Your answer must be an exact copy of the entries below, with every picture removed.

Source data Start Marker

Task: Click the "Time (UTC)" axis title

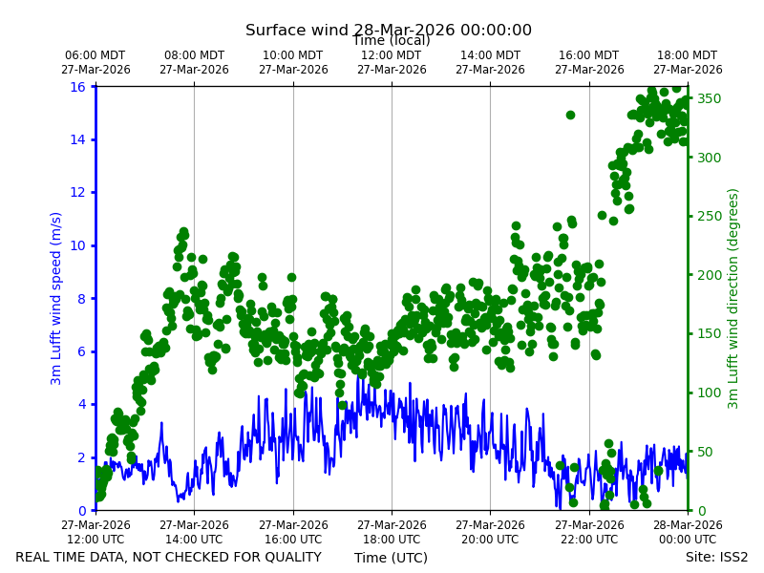Action: (x=391, y=558)
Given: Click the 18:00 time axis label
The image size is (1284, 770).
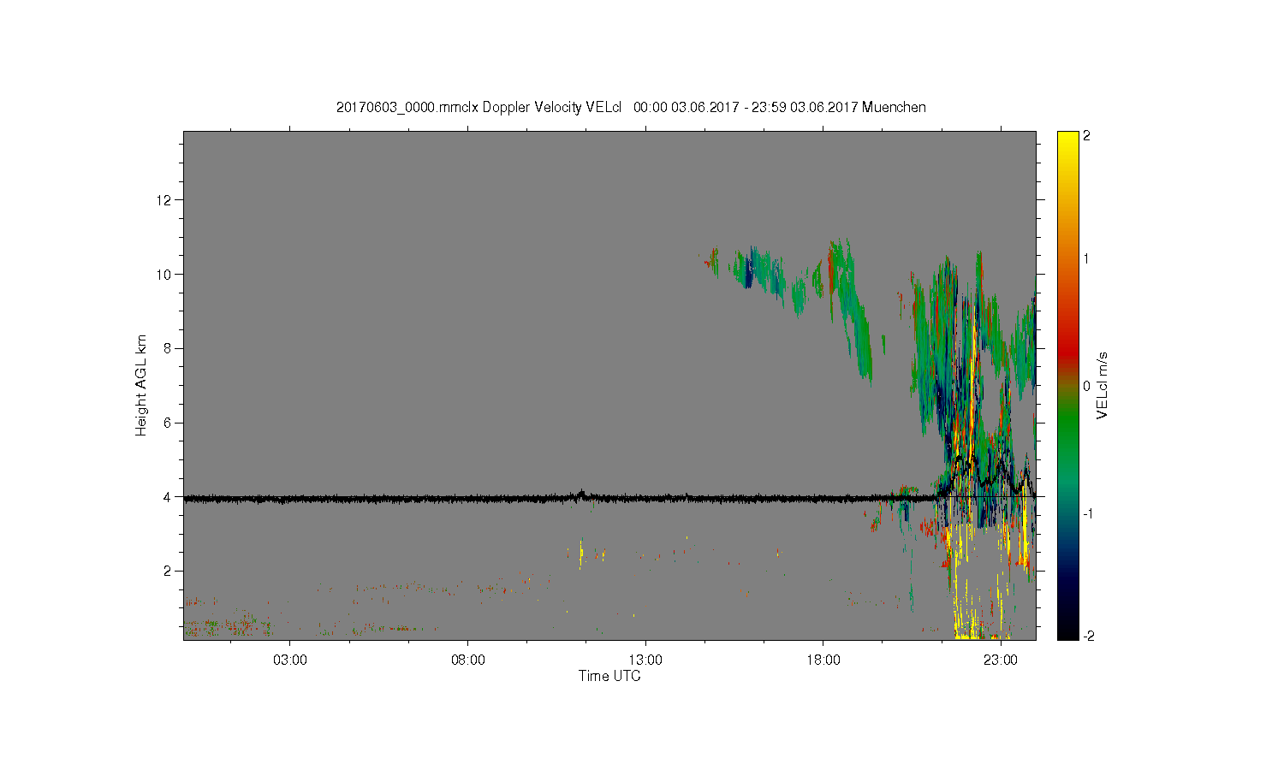Looking at the screenshot, I should pos(823,660).
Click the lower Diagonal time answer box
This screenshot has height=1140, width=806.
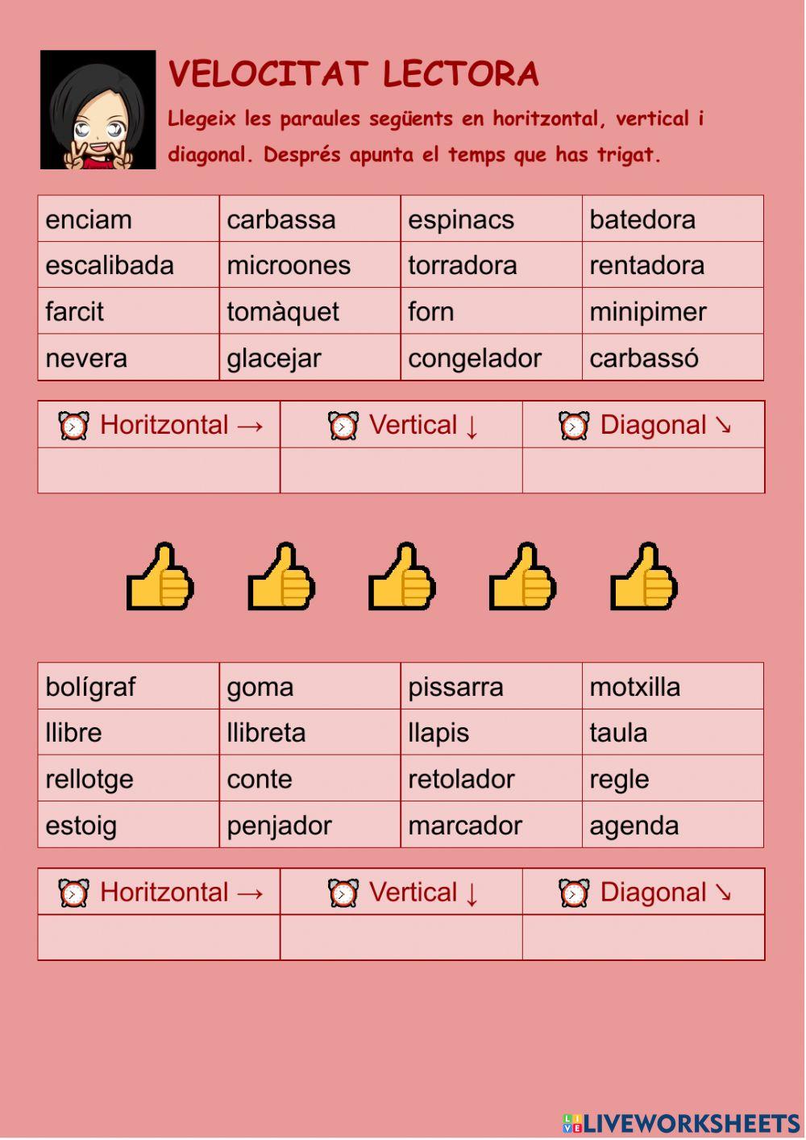[x=643, y=937]
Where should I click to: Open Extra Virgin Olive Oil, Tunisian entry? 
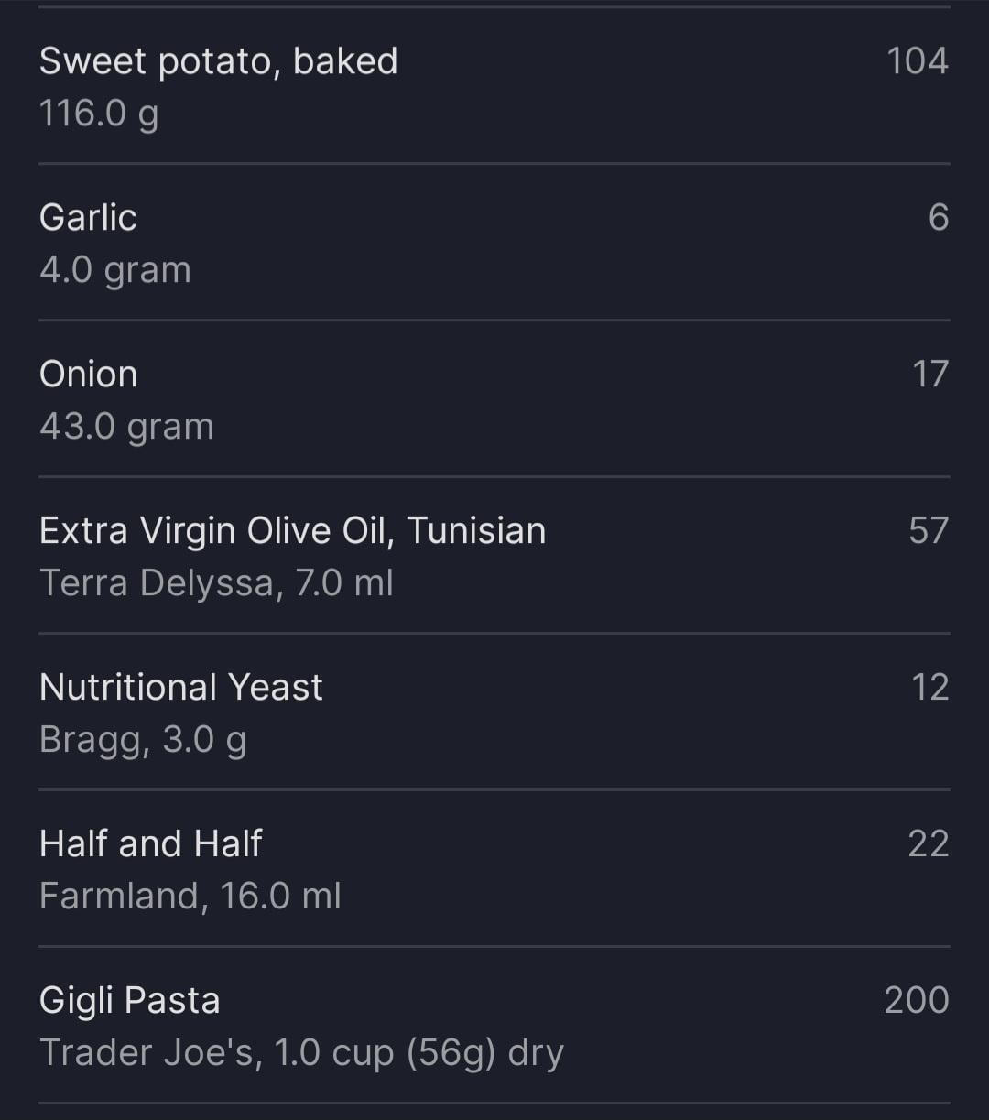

Source data End Marker

**Reply**
Task: Click the "Time (UTC)" axis title

Action: (x=391, y=558)
Given: Click the 18:00 time axis label
The image size is (1284, 770).
Looking at the screenshot, I should pos(823,660).
Click the lower Diagonal time answer box
This screenshot has height=1140, width=806.
[x=643, y=937]
Where should I click to: Open Extra Virgin Olive Oil, Tunisian entry? 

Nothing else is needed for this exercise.